▸ WHAT THE TASK REQUIRES
The expected answer is the data below, retyped exactly.

▸ SUPPLIED MATERIAL
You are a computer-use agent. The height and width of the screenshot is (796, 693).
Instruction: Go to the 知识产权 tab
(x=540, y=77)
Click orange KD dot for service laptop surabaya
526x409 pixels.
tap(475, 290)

▸ RESPONSE AREA
You are a computer-use agent. The height and width of the screenshot is (796, 693).
Instruction: Go to the 知识产权 tab
(x=540, y=77)
Click orange KD dot for service laptop surabaya
526x409 pixels.
tap(475, 290)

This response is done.